L’univers du roman graphique s’enrichit d’un nouvel ouvrage, qui mérite toute votre attention. « Ils ont tué Léo Frank » relate l’histoire vraie de Léo Frank, un industriel juif américain, accusé du meurtre d’une de ses jeunes ouvrières en 1913, à Atlanta. La date et le lieu sont importants, car cela nous replonge dans le sud profond des Etats-Unis, à une époque où la ségrégation était encore une évidence.

Petit rappel des faits : lorsqu’on retrouve le corps de Mary Phagan, 14 ans, deux suspects vont assez vite être identifiés : l’un est un balayeur noir, pauvre et alcoolique, l’autre est un riche patron d’usine. Tout semble donc joué d’avance, sauf que ce patron, Léo Frank, est juif. Du coup, cette histoire prend, toute proportion gardée, des allures d’affaire Dreyfus à l’Américaine. C’est, d’ailleurs, à la suite de cet événement qu’a été créée aux Etats-Unis “l'Anti Defamation League”, afin de soutenir tous les Juifs contre des attaques antisémites.

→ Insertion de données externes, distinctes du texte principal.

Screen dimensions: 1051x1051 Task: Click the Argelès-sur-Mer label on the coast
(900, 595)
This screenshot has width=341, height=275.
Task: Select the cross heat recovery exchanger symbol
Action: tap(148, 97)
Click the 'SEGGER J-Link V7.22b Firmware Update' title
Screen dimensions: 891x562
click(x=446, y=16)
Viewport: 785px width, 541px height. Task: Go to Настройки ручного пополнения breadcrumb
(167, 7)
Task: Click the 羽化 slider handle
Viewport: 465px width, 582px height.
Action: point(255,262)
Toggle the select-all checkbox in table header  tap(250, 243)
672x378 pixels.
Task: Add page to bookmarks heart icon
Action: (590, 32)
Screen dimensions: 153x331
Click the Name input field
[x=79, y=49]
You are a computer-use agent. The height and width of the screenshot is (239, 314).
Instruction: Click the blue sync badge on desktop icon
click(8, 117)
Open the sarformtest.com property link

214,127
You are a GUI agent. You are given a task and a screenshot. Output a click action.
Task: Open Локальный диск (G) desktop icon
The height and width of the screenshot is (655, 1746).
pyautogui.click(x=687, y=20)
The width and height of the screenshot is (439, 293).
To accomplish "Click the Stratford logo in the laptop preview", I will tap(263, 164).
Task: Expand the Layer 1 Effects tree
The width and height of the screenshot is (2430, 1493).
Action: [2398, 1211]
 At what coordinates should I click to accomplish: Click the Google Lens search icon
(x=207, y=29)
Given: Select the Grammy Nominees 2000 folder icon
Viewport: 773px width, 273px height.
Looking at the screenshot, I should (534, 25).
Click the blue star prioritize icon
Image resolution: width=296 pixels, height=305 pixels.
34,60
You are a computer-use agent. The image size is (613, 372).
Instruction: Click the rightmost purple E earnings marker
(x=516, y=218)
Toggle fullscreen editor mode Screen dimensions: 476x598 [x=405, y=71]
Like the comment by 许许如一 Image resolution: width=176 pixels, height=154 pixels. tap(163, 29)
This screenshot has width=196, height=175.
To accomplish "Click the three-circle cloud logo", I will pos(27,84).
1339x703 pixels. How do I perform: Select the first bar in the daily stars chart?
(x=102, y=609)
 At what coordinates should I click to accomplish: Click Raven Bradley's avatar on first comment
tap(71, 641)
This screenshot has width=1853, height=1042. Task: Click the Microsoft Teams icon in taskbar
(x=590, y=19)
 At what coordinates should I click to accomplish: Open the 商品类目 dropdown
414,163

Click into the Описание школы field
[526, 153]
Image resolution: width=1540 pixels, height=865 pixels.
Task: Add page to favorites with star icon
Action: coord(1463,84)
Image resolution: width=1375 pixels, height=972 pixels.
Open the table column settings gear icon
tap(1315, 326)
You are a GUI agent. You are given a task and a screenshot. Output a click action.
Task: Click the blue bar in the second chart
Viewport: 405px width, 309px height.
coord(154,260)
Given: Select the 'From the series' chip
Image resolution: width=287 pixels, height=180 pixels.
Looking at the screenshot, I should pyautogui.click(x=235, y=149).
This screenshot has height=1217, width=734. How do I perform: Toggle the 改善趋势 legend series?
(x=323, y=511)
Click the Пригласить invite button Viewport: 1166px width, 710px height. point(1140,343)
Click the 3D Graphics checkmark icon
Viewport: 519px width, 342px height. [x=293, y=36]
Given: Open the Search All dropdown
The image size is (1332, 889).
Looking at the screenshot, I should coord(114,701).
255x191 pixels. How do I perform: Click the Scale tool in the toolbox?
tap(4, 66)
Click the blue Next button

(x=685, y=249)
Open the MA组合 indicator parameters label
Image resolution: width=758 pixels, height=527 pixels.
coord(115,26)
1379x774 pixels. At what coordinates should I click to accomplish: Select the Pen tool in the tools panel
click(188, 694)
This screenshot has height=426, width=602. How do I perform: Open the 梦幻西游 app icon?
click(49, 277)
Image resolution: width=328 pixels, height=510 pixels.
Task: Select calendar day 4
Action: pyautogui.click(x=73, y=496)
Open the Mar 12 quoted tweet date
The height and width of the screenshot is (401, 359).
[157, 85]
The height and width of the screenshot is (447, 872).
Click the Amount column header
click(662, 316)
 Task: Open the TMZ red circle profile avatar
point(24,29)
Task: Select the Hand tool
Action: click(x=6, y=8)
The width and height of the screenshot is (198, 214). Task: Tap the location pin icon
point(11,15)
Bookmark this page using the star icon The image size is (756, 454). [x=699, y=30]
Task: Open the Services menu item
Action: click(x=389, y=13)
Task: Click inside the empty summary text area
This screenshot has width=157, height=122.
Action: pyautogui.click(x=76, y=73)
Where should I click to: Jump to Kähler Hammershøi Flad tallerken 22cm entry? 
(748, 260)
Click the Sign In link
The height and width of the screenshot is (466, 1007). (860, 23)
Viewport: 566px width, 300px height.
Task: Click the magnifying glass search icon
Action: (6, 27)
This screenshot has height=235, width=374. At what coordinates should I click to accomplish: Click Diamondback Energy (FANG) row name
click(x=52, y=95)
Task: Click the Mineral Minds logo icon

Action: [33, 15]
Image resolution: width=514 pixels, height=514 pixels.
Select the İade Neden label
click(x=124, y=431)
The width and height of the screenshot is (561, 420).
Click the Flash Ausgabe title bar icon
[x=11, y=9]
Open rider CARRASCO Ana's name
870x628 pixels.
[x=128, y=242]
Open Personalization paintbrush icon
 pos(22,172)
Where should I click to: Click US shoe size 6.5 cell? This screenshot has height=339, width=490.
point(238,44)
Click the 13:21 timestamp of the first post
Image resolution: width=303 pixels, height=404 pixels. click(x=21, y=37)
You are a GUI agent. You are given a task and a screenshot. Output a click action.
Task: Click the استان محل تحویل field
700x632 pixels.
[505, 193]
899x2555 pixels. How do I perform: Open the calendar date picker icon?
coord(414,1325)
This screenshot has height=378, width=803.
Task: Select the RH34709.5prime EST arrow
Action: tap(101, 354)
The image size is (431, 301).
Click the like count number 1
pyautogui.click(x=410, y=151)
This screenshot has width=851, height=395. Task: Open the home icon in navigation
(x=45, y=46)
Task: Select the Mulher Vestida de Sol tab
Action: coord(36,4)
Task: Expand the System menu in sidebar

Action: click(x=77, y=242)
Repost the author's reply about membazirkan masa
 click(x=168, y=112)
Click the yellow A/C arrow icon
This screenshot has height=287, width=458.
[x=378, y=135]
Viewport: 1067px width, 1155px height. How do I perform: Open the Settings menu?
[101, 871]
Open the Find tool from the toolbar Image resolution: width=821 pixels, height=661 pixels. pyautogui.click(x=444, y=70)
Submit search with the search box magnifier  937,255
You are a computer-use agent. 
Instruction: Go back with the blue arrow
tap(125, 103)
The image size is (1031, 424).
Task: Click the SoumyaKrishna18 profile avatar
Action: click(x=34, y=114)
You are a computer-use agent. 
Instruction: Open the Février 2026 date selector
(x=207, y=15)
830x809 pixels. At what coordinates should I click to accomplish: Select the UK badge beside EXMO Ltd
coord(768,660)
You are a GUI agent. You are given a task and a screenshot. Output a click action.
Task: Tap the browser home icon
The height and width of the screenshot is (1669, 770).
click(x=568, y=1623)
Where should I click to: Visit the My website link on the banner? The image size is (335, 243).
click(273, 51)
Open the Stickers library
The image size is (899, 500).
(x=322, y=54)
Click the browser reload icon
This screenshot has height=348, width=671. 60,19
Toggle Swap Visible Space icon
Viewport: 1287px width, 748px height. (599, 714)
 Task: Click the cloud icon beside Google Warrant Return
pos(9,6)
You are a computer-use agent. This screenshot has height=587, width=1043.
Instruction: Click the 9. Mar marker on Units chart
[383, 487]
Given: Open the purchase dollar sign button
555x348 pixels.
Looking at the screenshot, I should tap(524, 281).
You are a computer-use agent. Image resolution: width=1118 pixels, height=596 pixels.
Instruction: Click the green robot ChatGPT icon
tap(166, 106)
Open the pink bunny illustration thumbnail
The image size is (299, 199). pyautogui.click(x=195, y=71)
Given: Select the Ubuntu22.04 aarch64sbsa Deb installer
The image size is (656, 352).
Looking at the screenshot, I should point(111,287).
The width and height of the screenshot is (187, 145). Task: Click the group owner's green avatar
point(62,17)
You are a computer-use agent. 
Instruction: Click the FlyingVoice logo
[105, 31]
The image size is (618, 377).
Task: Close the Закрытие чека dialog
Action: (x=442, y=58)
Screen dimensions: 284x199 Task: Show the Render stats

La construction scénaristique du récit est très intelligente et s’appuie sur un travail documentaire impressionnant. Le récit commence par son dénouement, que je pense pouvoir évoquer sans passer pour un divulgâcheur. Léo Frank sera sorti de sa prison, où il purgeait sa peine, pour être lynché par une foule hétéroclite, incluant de nombreux notables locaux. Puis l’histoire reprend à son début, et nous allons suivre le drame proprement dit, l’enquête de police plutôt bâclée, et jusqu’au déroulement du procès, un peu fastidieux, mais qui montre bien la complexité de cette affaire.

Points forts

La pédagogie du scénario est le grand point fort de cette histoire. Malgré le nombre important de personnages ayant eu un rôle clé dans cette histoire, les auteurs réussissent à ne pas nous perdre et à garder un fil narratif cohérent et assez passionnant. Au contraire, la multitude de ces personnages devient une force de cette BD, tant ils sont fascinants. Rarement, après une lecture, j’ai passé autant de temps sur des sites internet pour en apprendre plus sur chacun d’eux, les deux accusés en tête : Léo Frank, sorte de Buster Keaton mutique, et Jim Conley, qui, sous des dehors d’ivrogne violent, montre une personnalité beaucoup plus subtile et retorse à la fois. Mais on s’attache aussi à une galerie de personnages qui donnent beaucoup de densité à ce récit et au contexte sur lequel il s’appuie. On sent la moiteur du sud profond à chaque page, en particulier pendant le procès, qui se déroule sous une température caniculaire. Ces conditions auront d’ailleurs une conséquence importante : le procès aura une audience imprévue, celle de la rue, qui suivra le procès sous les fenêtres du tribunal restées ouvertes.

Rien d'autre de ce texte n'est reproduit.